KARACHI: S&P Global Ratings, a credit rating agency, has assigned a CCC+ credit rating to Pakistan, highlighting the importance of the incoming government’s ability to win public support and effectively collaborate with key institutions as critical factors in securing financing from the International Monetary Fund (IMF).
According to economic data from S&P Global on Pakistan, the country’s real GDP growth stands at a mere 0.29%, with an investment-to-GDP ratio of 13.63%. Real GDP per capita growth is at -1.45%, and the unemployment rate constitutes 7% of the workforce.

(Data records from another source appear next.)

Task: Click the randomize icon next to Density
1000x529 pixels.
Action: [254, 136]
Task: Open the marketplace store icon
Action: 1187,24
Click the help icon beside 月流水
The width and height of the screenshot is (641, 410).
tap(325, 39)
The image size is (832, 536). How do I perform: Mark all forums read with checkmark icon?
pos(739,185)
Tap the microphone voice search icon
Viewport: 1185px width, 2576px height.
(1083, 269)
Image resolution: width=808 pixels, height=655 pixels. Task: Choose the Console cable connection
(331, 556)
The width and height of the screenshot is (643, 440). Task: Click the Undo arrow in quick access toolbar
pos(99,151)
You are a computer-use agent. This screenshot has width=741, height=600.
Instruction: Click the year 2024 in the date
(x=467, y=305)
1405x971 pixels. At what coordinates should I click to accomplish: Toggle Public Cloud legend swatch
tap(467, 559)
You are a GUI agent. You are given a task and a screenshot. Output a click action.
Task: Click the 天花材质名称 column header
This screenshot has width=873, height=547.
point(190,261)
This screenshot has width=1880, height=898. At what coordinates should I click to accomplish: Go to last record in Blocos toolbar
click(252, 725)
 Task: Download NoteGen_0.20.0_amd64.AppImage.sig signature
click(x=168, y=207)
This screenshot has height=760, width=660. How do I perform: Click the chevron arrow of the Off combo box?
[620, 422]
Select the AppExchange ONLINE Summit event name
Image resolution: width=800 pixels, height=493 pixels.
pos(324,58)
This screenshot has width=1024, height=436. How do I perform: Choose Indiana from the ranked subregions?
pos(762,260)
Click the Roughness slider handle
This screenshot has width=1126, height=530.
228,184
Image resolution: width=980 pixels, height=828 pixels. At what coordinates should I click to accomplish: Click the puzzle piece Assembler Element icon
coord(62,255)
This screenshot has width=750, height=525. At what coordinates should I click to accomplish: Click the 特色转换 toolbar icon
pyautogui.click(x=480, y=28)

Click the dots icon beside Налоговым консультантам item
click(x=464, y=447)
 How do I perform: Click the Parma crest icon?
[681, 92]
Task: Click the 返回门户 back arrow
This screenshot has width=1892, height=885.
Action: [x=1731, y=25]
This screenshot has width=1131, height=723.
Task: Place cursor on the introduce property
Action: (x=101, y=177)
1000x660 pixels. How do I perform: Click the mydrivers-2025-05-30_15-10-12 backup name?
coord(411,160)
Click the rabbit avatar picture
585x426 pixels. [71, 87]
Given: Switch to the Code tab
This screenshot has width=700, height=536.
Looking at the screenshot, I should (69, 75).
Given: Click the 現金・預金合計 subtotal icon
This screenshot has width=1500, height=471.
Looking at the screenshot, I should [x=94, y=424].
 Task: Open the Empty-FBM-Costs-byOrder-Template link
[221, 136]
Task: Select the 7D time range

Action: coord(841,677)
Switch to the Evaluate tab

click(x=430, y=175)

More concerning, however, is the data on the central government’s debt and borrowing, which unveils a gross long-term commercial borrowing of $33.10 billion and a commercial debt stock amounting to $179.10 billion.
Additionally, implementing new policy measures aimed at enhancing investor confidence and reducing inflation could improve fiscal and external metrics, potentially elevating the country’s sovereign ratings to the ‘B’ category, according to S&P Global Ratings.
The post-election period can become an economic revival time for Pakistan. Especially when the IMF Executive Board’s decision last month allowed for an immediate disbursement of around $700 million.
The country has experienced stabilisation in its economic activities, though its future prospects remain fraught with challenges and are heavily dependent on the implementation of effective policy measures.
However, the upcoming government needs to focus on meeting fiscal targets and implementing structural reforms to ensure inclusive growth.